Where the forces of nationalism, independence, and economic change were at work throughout the great sweep of Asia and Africa, the communists tried to identify themselves with the cause of progress, tried to picture themselves as the friends of freedom and advancement—surely one of the most cynical efforts of which history offers record.
Thus, everywhere in the free world, the communists seek to fish in troubled waters, to seize more countries, to enslave more millions of human souls. They were, and are, ready to ally themselves with any group, from the extreme left to the extreme right, that offers them an opportunity to advance their ends.
Geography gives them a central position. They are both a European and an Asian power, with borders touching many of the most sensitive and vital areas in the free world around them. So situated, they can use their armies and their economic power to set up simultaneously a whole series of threats—or inducements—to such widely dispersed places as Western Germany, Iran, and Japan. These pressures and attractions can be sustained at will, or quickly shifted from place to place.
Thus the communist rulers are moving, with implacable will, to create greater strength in their vast empire, and to create weakness and division in the free world, preparing for the time their false creed teaches them must come: the time when the whole world outside their sway will be so torn by strife and contradictions that it will be ripe for the communist plucking.
This is the heart of the distorted Marxist interpretation of history. This is the glass through which Moscow and Peiping look out upon the world, the glass through which they see the rest of us. They seem really to believe that history is on their side. And they are trying to boost “history” along, at every opportunity, in every way they can.
I have set forth here the nature of the communist menace confronting our Republic and the whole free world. This is the measure of the challenge we have faced since World War II—a challenge partly military and partly economic, partly moral and partly intellectual, confronting us at every level of human endeavor and all around the world.

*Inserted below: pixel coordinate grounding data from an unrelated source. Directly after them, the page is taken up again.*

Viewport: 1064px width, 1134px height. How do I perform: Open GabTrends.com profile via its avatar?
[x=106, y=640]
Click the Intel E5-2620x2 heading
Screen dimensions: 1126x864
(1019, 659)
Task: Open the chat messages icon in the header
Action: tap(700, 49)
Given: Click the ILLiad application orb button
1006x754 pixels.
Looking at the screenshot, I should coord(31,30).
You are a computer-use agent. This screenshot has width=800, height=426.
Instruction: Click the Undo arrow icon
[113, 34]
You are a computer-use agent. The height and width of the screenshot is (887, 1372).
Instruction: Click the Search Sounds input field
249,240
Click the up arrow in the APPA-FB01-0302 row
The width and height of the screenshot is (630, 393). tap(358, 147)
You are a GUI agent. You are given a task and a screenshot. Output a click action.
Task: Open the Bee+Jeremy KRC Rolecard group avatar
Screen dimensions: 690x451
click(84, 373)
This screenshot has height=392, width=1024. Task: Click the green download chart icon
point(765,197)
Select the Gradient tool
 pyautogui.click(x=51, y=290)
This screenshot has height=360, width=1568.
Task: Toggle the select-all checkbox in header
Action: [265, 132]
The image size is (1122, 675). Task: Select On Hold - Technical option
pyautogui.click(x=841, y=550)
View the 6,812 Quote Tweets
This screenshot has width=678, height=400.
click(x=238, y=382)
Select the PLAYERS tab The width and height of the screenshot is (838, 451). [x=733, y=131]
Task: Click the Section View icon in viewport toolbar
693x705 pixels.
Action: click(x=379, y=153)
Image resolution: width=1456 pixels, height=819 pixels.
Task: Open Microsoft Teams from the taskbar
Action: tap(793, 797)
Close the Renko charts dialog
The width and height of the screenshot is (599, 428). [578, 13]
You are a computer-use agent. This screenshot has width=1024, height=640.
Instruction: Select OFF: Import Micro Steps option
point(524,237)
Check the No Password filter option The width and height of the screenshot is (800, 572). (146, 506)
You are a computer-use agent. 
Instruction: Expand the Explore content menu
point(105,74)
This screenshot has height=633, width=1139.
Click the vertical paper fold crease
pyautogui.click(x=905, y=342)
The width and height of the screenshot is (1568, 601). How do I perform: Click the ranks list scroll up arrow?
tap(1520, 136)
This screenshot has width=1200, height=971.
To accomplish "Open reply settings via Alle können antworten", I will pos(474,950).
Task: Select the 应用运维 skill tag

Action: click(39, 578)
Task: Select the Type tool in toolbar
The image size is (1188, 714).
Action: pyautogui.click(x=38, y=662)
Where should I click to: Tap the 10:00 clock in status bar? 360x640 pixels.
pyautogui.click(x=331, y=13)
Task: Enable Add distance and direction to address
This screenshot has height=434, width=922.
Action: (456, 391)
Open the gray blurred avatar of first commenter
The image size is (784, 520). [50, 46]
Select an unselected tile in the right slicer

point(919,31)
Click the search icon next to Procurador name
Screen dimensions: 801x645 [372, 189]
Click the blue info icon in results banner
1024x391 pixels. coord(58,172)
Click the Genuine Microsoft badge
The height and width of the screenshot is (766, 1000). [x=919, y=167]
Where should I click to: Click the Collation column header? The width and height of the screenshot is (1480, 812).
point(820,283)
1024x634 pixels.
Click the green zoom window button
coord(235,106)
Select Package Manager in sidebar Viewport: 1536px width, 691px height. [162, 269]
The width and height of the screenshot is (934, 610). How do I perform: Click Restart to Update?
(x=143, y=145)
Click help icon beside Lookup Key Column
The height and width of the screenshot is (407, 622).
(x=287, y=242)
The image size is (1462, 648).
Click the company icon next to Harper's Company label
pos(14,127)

It has been and must be the free world’s purpose not only to organize defenses against aggression and subversion, not only to build a structure of resistance and salvation for the community of nations outside the iron curtain, but in addition to give expression and opportunity to the forces of growth and progress in the free world, to so organize and unify the cooperative community of free men that we will not crumble but grow stronger over the years, and the Soviet empire, not the free world, will eventually have to change its ways or fall.